Dass mehr und mehr Unternehmen sich größeren Herausforderungen bei der Besetzung ihrer Ausbildungsplätze konfrontiert sehen, sei jedoch nur eine Seite der Medaille, meint Thorsten Gröger, Bezirksleiter der IG Metall Niedersachsen und Sachsen-Anhalt: „Auf der anderen Seite sehen wir, dass viele Betriebe auch lauthals nach Fachkräften lechzen und auf der anderen Seite nicht bereit sind in Auszubildende zu investieren oder ihnen eine Übernahmegarantie zu geben. Das kann eben auch nicht sein!

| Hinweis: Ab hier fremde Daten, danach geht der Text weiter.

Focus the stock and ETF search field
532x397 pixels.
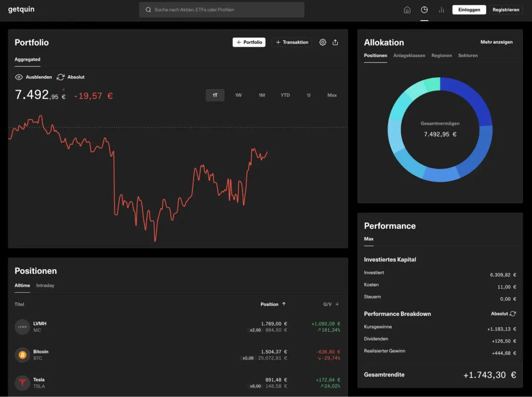coord(222,10)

Die Unternehmen müssen sich zum Teil auch an die eigene Nase fassen!“

Mehr und mehr Stimmen beklagen das Bildungsniveau von Schülerinnen und Schülern, die ihre Schullaufbahn beenden. Bundesweite Statistiken zeigen, dass die Abiturientenquote an den neu abgeschlossenen Ausbildungsverträgen von Jahr zu Jahr steigt, aber gleichzeitig der Zugang zu Ausbildung für niedrigere Schulabschlüsse immer schwieriger wird. „Natürlich waren die Zeiten für Betriebe bei der Ausbildungsplatzvergabe schon mal einfacher. Wir haben akute Arbeitskräftelosigkeit – da sollten die Kriterien der Auslese vielleicht auch weniger selektiv gewählt werden. Klar ist: Die betriebliche Ausbildung kann keine komplette Schullaufbahn auffangen und dennoch lassen sich aus vielen Bewerberinnen und Bewerbern, die auf dem Papier nicht die hohen Ansprüche einzelner Unternehmen erfüllen, mit einem Mehr an Betriebsengagement vor Ort vielleicht wahre Diamanten formen.“

Ausbildungsangebote brauchen aber auch interessierte junge Menschen. Dafür müssen die Berufe, in denen ausgebildet wird, eine attraktive Perspektive bieten. Gute Bezahlung und Arbeitsbedingungen sind dafür wesentlich, aber auch die beruflichen Entwicklungsperspektiven. Hier liegt die Verantwortung bei den Arbeitgebern: Gute Tarifverträge und berufliche Laubahnkonzepte vom Azubi zum Young Professional machen Berufe und Arbeit interessant. Und dennoch ist klar, so Gröger: „Ein Land in dem nur Master leben, das kann nicht funktionieren. Wir brauchen in Niedersachsen auch dringend Meister!“

Neben einem Finanzturbo für die maroden BBSen-Landschaft, brauche es zudem ein Mehr an beruflicher Orientierung im schulischen Alltag sowie insbesondere die schnelle Einführung einer Ausbildungsgarantie, welche die Bundesregierung auf gewerkschaftlichen Druck einführen will. Durch sie sollen junge Menschen ohne Ausbildungsplatz im Betrieb das Recht auf eine außerbetriebliche Ausbildung erhalten. „Nun muss das Parlament in Berlin schleunigst für die Umsetzung Sorge tragen!“, so Gröger. Ferner plädiert der Metaller im Gleichklang mit dem DGB dafür, dass das Bremer Modell eines Ausbildungsfonds als „Blaupause auch für unser Niedersachsen dienen könne. Das Land Bremen hat einen entsprechenden Fond auf den Weg gebracht, an dem sich alle Betriebe finanziell beteiligen müssen. Im Gegenzug erhalten Arbeitgeber, die auch ausbilden, Finanzmittel aus dem Topf zurück und können darüber hinaus auch noch weitere unterstützende Angebote in Anspruch nehmen. Treffend formulierte es der Deutsche Gewerkschaftsbund: Nur Trittbrettfahrer, die nichts für die Nachwuchsgewinnung tun, gehen leer aus.